*EXERCISE OBJECTIVE*. Search term "computer": copy each line of the data containing it.
▬▬▬▬▬▬
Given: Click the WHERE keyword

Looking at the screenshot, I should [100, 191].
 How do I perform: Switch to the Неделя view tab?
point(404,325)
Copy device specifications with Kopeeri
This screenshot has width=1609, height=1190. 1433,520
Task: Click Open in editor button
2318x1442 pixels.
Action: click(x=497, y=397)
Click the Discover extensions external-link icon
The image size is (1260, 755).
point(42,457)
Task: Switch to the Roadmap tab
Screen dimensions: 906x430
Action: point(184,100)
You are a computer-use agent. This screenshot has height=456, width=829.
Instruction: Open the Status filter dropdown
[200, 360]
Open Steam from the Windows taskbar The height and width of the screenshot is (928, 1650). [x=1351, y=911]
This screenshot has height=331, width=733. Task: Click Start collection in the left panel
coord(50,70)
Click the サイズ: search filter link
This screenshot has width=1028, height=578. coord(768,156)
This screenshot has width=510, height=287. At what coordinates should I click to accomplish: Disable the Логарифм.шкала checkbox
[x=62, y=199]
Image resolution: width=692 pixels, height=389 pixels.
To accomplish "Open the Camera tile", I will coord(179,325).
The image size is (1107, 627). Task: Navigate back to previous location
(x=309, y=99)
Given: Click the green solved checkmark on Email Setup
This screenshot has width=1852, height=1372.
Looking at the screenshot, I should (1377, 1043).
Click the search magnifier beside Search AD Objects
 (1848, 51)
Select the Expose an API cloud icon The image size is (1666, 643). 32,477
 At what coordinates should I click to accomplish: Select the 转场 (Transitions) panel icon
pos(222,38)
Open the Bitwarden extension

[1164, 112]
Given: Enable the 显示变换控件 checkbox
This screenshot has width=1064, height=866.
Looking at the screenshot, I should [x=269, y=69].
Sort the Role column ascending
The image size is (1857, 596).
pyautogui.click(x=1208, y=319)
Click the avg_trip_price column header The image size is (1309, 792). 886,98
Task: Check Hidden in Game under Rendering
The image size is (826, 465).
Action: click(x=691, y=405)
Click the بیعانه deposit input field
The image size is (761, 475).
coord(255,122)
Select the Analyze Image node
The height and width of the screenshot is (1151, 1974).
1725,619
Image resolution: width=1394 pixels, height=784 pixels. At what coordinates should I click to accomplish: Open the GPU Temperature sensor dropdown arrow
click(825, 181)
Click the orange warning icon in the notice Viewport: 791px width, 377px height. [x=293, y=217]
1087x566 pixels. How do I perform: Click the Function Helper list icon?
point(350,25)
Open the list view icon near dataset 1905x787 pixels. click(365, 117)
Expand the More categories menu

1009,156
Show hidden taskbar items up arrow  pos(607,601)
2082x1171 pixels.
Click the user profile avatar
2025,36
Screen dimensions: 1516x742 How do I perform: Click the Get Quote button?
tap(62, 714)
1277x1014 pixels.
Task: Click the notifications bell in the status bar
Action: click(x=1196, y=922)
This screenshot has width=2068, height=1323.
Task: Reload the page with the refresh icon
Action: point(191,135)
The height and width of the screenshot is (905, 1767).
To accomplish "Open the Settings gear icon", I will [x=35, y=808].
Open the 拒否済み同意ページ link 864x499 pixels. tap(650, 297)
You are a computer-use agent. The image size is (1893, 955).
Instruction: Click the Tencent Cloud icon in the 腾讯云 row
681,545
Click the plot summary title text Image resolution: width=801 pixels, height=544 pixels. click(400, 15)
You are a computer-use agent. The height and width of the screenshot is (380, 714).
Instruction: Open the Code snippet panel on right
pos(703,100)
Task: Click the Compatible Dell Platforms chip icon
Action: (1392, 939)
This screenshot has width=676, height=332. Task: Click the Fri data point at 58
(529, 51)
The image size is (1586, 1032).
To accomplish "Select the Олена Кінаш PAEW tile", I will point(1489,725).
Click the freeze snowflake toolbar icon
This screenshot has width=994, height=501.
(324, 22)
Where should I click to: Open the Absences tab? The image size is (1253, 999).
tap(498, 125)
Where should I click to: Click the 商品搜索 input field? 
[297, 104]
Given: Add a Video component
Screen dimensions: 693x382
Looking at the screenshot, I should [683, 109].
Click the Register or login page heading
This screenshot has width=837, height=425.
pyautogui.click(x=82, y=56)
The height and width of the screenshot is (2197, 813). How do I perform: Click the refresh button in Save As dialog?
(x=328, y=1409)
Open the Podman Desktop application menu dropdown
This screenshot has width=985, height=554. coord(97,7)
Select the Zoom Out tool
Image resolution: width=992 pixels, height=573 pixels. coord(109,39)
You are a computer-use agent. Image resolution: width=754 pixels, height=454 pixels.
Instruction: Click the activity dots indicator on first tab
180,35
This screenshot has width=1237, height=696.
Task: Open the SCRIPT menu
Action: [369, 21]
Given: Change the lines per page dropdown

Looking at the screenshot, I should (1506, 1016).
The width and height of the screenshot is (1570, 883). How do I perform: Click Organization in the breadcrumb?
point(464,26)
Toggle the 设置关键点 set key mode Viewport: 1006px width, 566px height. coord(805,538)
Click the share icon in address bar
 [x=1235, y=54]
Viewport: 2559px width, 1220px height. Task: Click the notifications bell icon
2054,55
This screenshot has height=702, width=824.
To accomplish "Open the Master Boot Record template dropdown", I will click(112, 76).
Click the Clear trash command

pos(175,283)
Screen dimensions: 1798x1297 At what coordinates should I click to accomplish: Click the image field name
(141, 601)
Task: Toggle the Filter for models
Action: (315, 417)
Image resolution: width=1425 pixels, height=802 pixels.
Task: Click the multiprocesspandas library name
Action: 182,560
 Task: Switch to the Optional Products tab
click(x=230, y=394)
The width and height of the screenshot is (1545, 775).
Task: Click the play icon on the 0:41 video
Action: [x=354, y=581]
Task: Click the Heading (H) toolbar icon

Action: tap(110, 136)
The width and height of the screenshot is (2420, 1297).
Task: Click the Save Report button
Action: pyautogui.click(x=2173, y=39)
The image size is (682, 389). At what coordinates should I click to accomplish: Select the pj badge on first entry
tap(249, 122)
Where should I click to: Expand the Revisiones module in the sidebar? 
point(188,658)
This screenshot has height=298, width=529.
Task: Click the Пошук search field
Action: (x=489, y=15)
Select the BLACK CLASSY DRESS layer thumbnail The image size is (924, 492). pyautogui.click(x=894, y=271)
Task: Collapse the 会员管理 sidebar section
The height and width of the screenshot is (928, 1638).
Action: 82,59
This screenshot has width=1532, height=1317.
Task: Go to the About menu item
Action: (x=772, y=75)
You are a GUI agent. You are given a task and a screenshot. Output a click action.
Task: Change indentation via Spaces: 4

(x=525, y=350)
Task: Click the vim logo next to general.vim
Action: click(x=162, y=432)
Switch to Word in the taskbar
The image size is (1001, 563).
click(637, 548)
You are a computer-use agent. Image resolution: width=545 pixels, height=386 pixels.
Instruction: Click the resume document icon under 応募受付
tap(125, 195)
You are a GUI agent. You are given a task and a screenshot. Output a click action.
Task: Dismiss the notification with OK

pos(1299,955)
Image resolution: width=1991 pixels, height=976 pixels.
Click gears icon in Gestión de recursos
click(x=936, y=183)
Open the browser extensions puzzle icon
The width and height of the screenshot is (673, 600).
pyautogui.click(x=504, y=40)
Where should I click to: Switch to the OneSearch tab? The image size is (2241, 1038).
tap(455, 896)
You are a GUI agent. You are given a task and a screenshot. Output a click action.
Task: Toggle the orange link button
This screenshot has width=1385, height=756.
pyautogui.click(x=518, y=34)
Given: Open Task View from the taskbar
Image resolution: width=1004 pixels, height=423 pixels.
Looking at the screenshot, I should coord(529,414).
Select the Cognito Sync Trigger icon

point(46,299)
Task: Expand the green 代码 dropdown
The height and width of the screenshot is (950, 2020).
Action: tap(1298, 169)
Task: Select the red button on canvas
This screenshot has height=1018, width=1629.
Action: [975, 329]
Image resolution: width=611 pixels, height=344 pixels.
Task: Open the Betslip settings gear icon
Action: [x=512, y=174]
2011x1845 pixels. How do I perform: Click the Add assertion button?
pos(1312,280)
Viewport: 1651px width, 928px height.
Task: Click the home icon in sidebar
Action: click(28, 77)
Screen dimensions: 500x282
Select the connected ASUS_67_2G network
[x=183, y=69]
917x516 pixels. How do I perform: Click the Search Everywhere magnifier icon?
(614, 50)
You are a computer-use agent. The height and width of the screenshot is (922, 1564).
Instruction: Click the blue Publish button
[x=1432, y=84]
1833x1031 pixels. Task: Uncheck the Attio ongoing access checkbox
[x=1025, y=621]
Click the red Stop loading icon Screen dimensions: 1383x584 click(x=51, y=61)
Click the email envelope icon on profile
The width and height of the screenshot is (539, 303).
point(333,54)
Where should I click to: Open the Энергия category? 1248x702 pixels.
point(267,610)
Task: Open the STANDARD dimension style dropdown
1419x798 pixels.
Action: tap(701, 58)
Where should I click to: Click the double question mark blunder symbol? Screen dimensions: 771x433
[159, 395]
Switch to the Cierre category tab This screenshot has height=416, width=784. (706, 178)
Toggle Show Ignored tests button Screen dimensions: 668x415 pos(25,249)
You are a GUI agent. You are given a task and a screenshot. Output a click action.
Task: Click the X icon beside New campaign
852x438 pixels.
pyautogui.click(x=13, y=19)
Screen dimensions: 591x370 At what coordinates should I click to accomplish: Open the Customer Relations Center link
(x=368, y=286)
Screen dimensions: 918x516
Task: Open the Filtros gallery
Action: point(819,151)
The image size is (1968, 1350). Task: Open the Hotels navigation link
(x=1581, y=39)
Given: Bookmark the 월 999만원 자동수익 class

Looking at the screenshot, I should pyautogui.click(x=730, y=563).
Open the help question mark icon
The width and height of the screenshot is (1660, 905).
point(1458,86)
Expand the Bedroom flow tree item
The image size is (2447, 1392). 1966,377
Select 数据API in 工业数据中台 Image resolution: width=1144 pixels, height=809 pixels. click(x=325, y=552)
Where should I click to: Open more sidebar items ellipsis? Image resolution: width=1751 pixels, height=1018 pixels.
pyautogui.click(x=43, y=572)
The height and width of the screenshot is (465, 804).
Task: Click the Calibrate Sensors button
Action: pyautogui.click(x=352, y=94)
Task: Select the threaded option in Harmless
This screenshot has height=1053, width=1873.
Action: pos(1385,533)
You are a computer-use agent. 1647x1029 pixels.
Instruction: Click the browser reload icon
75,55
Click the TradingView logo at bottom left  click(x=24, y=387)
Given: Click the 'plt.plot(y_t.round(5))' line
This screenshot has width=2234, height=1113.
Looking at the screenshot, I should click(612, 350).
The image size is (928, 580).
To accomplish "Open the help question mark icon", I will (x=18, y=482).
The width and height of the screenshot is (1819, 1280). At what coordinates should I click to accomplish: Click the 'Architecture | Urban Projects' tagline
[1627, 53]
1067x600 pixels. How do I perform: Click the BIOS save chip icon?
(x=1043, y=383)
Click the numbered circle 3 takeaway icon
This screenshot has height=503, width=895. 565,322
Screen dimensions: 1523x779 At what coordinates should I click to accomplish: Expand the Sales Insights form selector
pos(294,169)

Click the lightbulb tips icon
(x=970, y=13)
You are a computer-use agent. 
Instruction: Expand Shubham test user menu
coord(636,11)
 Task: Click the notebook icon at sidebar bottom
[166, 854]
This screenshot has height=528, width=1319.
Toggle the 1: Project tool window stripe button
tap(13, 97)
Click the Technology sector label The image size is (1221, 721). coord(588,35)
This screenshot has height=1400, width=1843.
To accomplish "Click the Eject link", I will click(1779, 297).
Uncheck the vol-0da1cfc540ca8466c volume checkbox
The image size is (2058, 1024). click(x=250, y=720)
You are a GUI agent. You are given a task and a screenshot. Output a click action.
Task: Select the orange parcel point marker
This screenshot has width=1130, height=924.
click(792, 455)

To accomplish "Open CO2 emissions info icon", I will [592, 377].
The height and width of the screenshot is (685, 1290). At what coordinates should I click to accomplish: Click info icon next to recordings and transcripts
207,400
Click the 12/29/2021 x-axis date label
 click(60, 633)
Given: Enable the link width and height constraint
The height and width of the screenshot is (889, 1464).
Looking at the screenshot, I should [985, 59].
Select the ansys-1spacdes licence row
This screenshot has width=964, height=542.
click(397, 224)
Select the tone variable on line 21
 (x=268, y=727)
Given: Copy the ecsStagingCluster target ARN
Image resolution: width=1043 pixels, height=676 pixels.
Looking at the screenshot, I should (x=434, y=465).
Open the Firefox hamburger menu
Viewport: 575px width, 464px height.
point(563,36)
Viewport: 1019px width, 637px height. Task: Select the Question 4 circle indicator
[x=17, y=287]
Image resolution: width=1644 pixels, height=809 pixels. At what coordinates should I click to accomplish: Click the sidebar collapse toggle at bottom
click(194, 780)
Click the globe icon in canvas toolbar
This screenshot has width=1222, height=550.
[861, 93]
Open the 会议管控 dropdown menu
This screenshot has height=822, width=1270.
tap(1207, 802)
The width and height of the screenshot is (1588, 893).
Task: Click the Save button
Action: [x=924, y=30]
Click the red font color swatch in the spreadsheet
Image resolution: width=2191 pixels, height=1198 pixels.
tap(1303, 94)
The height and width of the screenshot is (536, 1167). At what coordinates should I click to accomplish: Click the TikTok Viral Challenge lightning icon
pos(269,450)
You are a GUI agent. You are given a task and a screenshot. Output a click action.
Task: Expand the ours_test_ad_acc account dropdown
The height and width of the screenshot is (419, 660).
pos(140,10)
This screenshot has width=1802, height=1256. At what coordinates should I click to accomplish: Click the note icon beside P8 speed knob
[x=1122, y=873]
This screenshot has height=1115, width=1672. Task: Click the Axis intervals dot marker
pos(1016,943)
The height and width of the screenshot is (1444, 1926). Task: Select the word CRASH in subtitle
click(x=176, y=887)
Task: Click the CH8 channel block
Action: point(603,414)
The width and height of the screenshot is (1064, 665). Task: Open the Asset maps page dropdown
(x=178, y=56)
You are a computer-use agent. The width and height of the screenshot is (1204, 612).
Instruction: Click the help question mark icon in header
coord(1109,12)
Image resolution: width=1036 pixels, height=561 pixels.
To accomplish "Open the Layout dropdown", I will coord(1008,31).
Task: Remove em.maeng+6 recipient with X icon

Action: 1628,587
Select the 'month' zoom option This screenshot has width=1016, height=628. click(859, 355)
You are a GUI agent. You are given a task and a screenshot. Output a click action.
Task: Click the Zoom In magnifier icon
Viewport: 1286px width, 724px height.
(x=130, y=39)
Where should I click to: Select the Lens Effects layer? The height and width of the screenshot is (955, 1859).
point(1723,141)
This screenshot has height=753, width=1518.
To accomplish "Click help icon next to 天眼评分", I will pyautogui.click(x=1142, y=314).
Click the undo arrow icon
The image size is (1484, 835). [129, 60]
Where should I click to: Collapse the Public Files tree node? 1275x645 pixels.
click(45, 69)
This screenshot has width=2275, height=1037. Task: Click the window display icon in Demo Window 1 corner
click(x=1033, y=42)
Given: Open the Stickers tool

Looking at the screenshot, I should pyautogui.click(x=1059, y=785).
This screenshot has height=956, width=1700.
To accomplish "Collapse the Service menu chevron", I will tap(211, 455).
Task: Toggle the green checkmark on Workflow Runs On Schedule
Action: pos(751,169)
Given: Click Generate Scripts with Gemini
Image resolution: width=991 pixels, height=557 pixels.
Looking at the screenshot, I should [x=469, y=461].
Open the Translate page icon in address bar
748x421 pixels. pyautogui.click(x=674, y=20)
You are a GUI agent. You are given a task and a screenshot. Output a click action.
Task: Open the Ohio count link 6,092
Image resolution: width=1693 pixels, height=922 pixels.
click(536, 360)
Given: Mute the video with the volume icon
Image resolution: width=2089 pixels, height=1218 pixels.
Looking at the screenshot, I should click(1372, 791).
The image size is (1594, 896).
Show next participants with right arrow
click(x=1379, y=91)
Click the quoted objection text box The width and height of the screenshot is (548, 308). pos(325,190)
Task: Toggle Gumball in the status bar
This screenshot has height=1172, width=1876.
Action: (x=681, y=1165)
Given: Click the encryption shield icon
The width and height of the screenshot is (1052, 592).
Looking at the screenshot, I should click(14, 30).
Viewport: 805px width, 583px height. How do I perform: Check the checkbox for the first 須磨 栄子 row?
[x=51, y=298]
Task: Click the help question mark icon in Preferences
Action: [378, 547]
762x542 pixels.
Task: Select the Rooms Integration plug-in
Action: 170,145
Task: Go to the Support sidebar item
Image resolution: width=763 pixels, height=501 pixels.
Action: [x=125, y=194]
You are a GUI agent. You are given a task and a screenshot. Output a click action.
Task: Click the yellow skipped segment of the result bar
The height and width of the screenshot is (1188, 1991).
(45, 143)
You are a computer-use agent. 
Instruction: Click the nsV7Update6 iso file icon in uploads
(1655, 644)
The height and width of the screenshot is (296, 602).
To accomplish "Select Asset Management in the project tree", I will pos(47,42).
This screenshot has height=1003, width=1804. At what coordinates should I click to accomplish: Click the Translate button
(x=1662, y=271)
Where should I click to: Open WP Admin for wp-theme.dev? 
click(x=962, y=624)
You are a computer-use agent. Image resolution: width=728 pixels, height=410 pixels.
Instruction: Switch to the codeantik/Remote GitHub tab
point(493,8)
▬▬▬▬▬▬
*RESPONSE AREA*.
You are a computer-use agent. This screenshot has height=456, width=829.
You are a computer-use agent. The image size is (1893, 955).
You are a computer-use agent. The height and width of the screenshot is (380, 714).
You are a computer-use agent. Image resolution: width=754 pixels, height=454 pixels.
You are a computer-use agent. Image resolution: width=545 pixels, height=386 pixels.
You are a computer-use agent. The height and width of the screenshot is (922, 1564).
You are a computer-use agent. 1647x1029 pixels.
You are a computer-use agent. 
You are a computer-use agent. The width and height of the screenshot is (1204, 612).
You are a computer-use agent. 
You are a computer-use agent. Image resolution: width=728 pixels, height=410 pixels.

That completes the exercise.